Hitting Hard, Hitting Early
Although the findings suggest that getting patients into therapy early could save thousands from developing chronic liver disease, doctors said it will be difficult to put the clinical findings into practice because most people are unaware that they have the disease until chronic signs begin to develop, as early signs such as muscle ache and poor appetite are sometimes mistaken for the flu (Haney, AP/Philadelphia Inquirer, 10/2). According to Dr. Michael Manns, one of the study's authors, "Now that we know that we can cure the disease when we treat it in its acute phase, we have to work for an alertness of physicians and patients." Early treatment is most feasible with health care workers who may have been exposed through contaminated blood from needle sticks. Intravenous drug users and those who get the virus through unprotected sex, who may not realize they have hepatitis C, will be more difficult to treat (Silberner, "All Things Considered," NPR, 10/1). The six-month therapy costs about $6,000, Manns said. In addition, the drug can cause side effects such as muscle and joint pain, headache, fever, a reduction in white blood cells or platelets and depression.

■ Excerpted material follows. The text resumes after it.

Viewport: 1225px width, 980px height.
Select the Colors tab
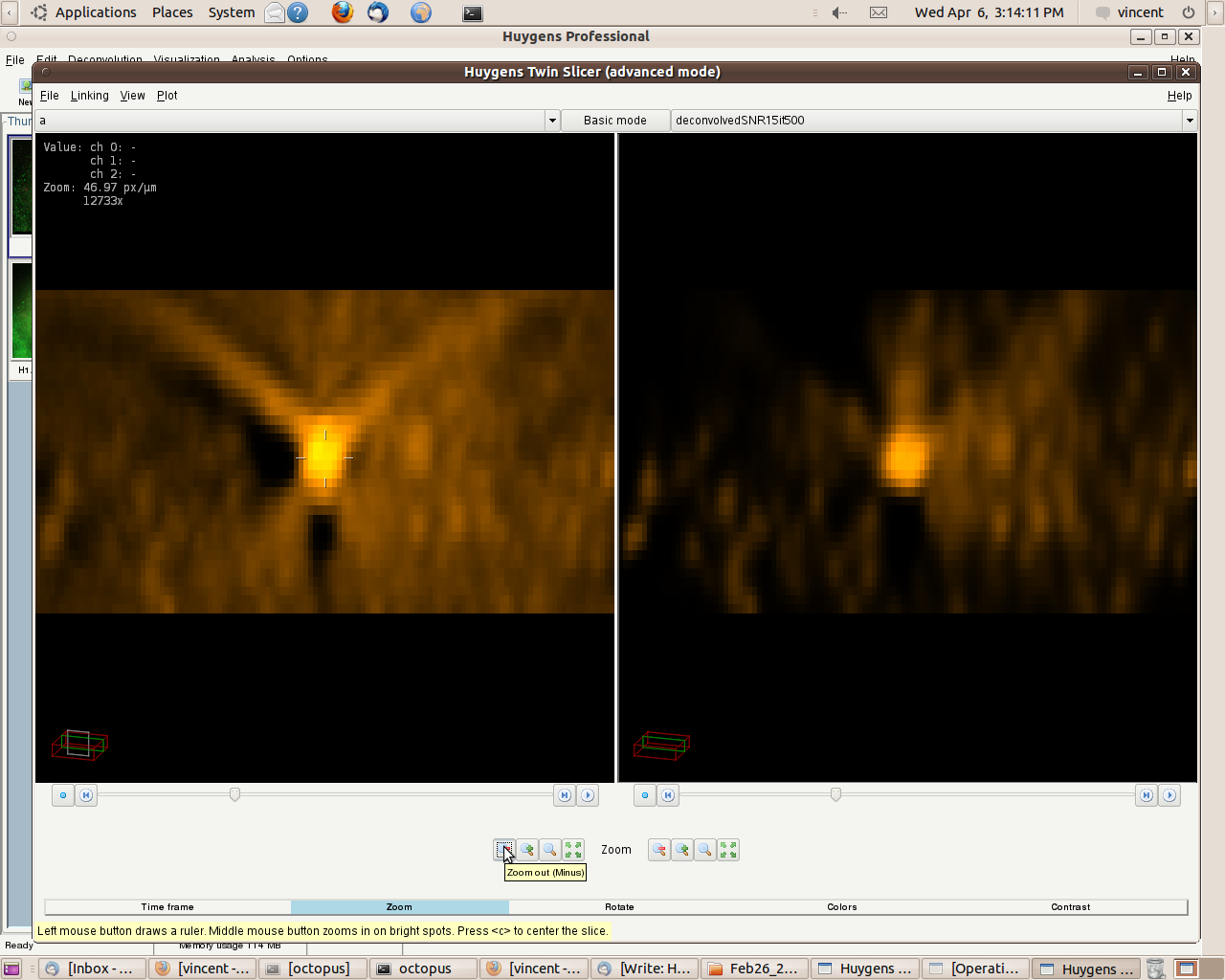842,907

Nearly four million Americans and 170 million people worldwide are infected with hepatitis C, with 70% developing "long-lasting" infections, which account for about half of all cases of chronic liver disease in the United States. About 50% of those with chronic hepatitis C can be suppressed with a two-drug combination therapy consisting of peginterferon and ribavirin, according to Jay Hoofnagle of the National Institute of Diabetes, Digestive and Kidney Diseases (Okie, Washington Post, 10/2). Researchers at the University of Massachusetts are currently conducting clinical trials, underwritten by the NIH, to test the effects of long-term treatment using interferon alfa-2b in combination with ribavirin on hepatitis C patients. Dr. Herbert Bonkovsky, the principal investigator of the Hepatitis C Anti-Viral Long-Term Therapy to Prevent Cirrhosis study, said that the group is recording a success rate near 50%. Patients must have previously been treated with interferon alpha-2b, either alone or in combination with ribavirin, for 12 weeks and must have "at least moderately advanced" scar tissue on their livers to be eligible for the year-long study. Sixty people are currently enrolled in the study, but researchers hope to eventually enroll 180 volunteers. "This [treatment] is designed for the 50% we can't cure even with the best modern therapy. If we give them long-term treatment for three-and-a-half years, it prevents cirrhosis," Bonkovsky said (Astell, Worcester Telegram & Gazette, 10/2). A small percentage of people can clear the infection on their own, Dr. Karen Lindsay, an associate professor of clinical medicine at the University of Southern California's Keck School of Medicine, said, adding that one fault of the new study is that it did not contain a control group, leaving "no way to compare the study's findings with what would have happened had nature been left to take its course." However, she did concede that a 98% suppression rate would be unlikely in nature (Mestel, Los Angeles Times, 10/2). Audio of yesterday's "All Things Considered" report on the study is available online at the NPR Web site.